Proxy Servers
“Proxy” servers are an daily part of Internet browsing. But using one in a criminal offense could soon lead to more prison term in the jailhouse.
A key voting on fresh federal sentencing guidelines would classify the usage of proxy servers as evidence of “sophistication,” raising prison terms by about twenty-five percent — which could stand for years or even decades longer behind bars, dependant on the criminal offense. It’s related to judges passing down stronger sentences when a gun is in use in a looting.
Yet digital-rights advocates are troubled. Although they aren’t justifying outlaws, they complain that the proposal is so general, it could head to unnecessarily harsh sentences for tech newbies who didn’t know they were using proxy servers in the 1st place or who were just engaging in a pattern frequently encouraged as a better way of using the Internet.
Proxy servers are computers that sit between a user and the cyberspace at large. They can be accustomed mask that person’s numeric Internet communications protocol address, which is akin to a street address for a computer. Proxy servers are distributed around the Internet and are routinely used to relay cyberspace traffic, oftentimes unknown to Internet users.

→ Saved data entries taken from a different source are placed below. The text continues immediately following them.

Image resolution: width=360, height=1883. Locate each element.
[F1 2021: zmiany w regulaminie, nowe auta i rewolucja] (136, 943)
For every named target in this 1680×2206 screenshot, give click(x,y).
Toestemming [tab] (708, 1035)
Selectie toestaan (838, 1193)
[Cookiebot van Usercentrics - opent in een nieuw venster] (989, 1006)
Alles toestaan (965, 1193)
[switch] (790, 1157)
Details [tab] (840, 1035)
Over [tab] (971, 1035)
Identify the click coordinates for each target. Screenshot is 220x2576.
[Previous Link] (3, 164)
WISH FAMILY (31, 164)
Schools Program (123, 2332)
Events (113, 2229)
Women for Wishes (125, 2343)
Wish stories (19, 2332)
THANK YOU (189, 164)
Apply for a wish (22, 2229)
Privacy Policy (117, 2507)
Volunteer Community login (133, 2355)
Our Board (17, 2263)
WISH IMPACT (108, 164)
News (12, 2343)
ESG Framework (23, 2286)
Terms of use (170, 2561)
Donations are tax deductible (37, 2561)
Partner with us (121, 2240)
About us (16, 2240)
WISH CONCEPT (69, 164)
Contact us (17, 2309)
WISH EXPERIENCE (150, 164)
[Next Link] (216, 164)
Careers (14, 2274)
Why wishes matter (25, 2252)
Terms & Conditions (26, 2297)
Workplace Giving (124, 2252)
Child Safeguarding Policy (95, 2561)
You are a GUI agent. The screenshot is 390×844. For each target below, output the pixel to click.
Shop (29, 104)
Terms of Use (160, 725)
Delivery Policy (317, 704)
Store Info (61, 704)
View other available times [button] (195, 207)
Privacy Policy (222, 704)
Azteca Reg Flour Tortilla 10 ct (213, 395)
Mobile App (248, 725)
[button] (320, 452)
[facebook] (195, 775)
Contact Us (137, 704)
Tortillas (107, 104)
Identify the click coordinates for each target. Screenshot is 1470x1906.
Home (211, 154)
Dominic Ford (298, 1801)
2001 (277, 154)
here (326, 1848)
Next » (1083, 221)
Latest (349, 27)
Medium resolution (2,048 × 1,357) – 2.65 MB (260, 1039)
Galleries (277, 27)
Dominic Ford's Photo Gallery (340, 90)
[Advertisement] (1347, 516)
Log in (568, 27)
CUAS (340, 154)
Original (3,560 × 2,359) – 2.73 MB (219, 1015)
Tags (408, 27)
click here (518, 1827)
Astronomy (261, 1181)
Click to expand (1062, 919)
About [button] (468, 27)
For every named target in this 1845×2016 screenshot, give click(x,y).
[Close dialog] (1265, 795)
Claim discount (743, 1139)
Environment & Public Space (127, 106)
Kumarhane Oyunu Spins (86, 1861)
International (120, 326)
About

Corporations routinely apply proxy servers to have their employees work from home base; virtual private networks, or VPNs, make traffic see like it is coming from inside the company’s inner network, thus getting around its security firewalls.
Cellular phone providers use proxy servers to connect devices to the Internet, whilst people in restrictive nations use them to evade Internet censors. ISPs also use proxy servers to accelerate traffic, by storing copies of often accessed Web pages locally, avoiding the need for users to poke out to the original internet site every time.
Privacy-minded users also depend on proxy servers to browse the Internet anonymously. With the free service Tor, for instance, people set up software to turn their computing devices into electrical relay points for routing out traffic between other people’s computers. Thus, an internet site only knows the personal identity of the last relay point, not the user really accessing it.
Criminals oftentimes tap into legitimize proxy servers that are misconfigured. Commercial enterprises, universities and home users who possess such proxies commonly aren’t aware their bandwidth is being absorbed by spammers or other crooks trying to hide their paths.